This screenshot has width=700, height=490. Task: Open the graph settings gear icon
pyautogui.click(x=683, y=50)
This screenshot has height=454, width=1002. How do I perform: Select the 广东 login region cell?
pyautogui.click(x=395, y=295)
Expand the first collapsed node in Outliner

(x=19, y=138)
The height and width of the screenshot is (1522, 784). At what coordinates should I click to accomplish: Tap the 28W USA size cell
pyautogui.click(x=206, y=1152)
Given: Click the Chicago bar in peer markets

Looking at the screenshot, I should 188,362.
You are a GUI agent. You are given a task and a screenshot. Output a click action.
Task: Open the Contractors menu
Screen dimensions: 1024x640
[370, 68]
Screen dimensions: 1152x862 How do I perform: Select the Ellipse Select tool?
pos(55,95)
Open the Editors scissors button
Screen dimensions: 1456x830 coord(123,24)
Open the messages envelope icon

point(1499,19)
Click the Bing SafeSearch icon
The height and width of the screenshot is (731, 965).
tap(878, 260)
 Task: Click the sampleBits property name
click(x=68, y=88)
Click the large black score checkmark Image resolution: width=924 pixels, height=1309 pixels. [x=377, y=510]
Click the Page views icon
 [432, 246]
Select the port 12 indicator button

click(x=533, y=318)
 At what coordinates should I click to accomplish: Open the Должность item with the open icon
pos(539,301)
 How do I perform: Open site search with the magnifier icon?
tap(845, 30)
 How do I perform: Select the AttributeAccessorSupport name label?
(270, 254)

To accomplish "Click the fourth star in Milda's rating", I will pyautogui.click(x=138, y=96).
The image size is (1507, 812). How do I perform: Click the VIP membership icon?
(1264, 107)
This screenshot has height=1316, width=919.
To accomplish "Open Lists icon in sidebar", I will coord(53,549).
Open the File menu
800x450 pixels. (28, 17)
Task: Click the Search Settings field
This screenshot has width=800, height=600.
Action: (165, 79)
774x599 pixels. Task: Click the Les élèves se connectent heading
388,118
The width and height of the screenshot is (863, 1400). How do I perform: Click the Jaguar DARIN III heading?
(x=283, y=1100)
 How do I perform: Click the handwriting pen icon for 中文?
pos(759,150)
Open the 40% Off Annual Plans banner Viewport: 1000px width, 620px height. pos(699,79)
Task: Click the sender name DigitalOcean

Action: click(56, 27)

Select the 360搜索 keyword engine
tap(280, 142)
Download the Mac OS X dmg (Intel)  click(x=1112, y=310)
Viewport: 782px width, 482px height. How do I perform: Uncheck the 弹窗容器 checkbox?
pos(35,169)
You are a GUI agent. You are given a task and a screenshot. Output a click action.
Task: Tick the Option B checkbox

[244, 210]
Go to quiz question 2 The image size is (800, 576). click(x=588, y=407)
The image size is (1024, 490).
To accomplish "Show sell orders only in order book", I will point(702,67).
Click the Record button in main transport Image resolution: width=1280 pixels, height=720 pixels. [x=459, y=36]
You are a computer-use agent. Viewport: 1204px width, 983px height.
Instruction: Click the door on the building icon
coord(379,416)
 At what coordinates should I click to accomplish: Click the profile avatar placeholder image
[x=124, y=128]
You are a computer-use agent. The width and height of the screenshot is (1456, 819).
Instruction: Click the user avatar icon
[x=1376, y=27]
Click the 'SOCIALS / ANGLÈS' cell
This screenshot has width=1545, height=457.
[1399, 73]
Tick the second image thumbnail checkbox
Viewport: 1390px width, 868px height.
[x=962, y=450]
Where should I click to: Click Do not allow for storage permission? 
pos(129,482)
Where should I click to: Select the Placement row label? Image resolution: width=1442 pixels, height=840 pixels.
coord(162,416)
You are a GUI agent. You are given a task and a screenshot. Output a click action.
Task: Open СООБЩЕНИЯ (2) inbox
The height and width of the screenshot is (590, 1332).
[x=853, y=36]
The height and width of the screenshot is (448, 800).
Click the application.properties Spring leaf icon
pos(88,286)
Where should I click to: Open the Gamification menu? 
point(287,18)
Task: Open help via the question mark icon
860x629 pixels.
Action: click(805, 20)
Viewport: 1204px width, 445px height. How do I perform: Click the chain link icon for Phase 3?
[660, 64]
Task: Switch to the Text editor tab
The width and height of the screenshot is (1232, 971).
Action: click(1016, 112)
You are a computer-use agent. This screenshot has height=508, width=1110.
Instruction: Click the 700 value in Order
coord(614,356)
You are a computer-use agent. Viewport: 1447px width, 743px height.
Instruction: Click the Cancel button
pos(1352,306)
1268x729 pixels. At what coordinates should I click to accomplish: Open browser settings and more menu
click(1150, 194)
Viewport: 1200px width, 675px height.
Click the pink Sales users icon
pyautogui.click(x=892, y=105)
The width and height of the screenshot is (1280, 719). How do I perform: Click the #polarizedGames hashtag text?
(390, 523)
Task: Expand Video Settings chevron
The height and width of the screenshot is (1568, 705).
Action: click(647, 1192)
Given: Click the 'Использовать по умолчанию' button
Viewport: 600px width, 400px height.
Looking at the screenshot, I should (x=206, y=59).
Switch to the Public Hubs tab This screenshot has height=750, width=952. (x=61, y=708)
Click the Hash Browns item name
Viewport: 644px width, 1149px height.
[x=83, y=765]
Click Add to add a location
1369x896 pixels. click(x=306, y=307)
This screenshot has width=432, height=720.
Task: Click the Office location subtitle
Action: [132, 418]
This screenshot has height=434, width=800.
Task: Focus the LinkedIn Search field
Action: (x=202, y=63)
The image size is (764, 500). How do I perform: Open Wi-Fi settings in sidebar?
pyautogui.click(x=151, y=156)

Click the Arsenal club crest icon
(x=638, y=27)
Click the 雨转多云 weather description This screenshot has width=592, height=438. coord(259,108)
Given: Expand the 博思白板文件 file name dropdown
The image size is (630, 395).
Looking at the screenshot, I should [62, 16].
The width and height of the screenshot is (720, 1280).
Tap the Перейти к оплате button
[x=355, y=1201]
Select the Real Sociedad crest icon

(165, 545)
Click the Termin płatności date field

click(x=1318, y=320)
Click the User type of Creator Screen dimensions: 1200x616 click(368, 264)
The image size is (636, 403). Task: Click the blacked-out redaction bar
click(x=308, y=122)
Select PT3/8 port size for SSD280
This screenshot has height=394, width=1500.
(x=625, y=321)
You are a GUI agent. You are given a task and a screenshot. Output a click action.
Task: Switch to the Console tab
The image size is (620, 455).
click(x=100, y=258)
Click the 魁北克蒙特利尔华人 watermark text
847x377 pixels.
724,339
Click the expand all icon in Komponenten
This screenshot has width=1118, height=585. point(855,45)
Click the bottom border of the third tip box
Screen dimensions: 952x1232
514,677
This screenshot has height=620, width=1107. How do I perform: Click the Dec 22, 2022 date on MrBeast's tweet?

■ **REQUIRED ACTION**
Find the string "question" in the material above. Then copy each line that has it.

■ **OUTPUT FOR THIS TASK**
Go to quiz question 2 The image size is (800, 576). click(x=588, y=407)
Task: Open help via the question mark icon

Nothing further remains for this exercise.